What you will do — Reply with each record repeated exactly.

Record extracts —

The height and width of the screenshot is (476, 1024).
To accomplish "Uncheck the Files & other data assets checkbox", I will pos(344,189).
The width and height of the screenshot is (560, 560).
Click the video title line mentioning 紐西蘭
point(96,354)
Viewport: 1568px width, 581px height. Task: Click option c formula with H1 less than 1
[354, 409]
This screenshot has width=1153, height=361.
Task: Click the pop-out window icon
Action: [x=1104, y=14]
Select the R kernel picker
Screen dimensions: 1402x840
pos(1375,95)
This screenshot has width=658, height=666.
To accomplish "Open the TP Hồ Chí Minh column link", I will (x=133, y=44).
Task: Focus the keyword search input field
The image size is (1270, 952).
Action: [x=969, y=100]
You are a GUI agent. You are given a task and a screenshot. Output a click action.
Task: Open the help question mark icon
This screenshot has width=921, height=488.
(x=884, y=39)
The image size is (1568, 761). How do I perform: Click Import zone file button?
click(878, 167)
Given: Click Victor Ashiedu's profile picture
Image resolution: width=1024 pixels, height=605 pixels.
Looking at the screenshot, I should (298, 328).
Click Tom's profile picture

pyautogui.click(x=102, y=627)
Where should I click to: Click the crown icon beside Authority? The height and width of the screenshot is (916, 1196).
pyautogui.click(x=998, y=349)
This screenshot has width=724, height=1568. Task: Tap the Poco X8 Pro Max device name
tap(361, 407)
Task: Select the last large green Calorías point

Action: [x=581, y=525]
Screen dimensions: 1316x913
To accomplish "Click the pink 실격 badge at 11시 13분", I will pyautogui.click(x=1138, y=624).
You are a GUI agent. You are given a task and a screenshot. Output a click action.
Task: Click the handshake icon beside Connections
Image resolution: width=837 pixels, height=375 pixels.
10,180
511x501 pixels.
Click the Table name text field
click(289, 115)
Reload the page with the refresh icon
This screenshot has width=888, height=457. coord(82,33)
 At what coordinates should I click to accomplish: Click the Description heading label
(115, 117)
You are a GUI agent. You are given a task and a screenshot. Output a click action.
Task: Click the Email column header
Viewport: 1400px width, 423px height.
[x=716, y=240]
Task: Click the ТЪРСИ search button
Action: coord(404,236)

Solution to this exercise —
The height and width of the screenshot is (476, 1024).
To accomplish "Uncheck the Files & other data assets checkbox", I will pos(344,189).
The width and height of the screenshot is (560, 560).
Click the video title line mentioning 紐西蘭
point(96,354)
Viewport: 1568px width, 581px height. Task: Click option c formula with H1 less than 1
[354, 409]
This screenshot has width=1153, height=361.
Task: Click the pop-out window icon
Action: [x=1104, y=14]
Select the R kernel picker
Screen dimensions: 1402x840
pos(1375,95)
This screenshot has width=658, height=666.
To accomplish "Open the TP Hồ Chí Minh column link", I will (x=133, y=44).
Task: Focus the keyword search input field
The image size is (1270, 952).
Action: [x=969, y=100]
You are a GUI agent. You are given a task and a screenshot. Output a click action.
Task: Open the help question mark icon
This screenshot has width=921, height=488.
(x=884, y=39)
The image size is (1568, 761). How do I perform: Click Import zone file button?
click(878, 167)
Given: Click Victor Ashiedu's profile picture
Image resolution: width=1024 pixels, height=605 pixels.
Looking at the screenshot, I should (298, 328).
Click Tom's profile picture

pyautogui.click(x=102, y=627)
Where should I click to: Click the crown icon beside Authority? The height and width of the screenshot is (916, 1196).
pyautogui.click(x=998, y=349)
This screenshot has width=724, height=1568. Task: Tap the Poco X8 Pro Max device name
tap(361, 407)
Task: Select the last large green Calorías point

Action: [x=581, y=525]
Screen dimensions: 1316x913
To accomplish "Click the pink 실격 badge at 11시 13분", I will pyautogui.click(x=1138, y=624).
You are a GUI agent. You are given a task and a screenshot. Output a click action.
Task: Click the handshake icon beside Connections
Image resolution: width=837 pixels, height=375 pixels.
10,180
511x501 pixels.
Click the Table name text field
click(289, 115)
Reload the page with the refresh icon
This screenshot has width=888, height=457. coord(82,33)
 At what coordinates should I click to accomplish: Click the Description heading label
(115, 117)
You are a GUI agent. You are given a task and a screenshot. Output a click action.
Task: Click the Email column header
Viewport: 1400px width, 423px height.
[x=716, y=240]
Task: Click the ТЪРСИ search button
Action: coord(404,236)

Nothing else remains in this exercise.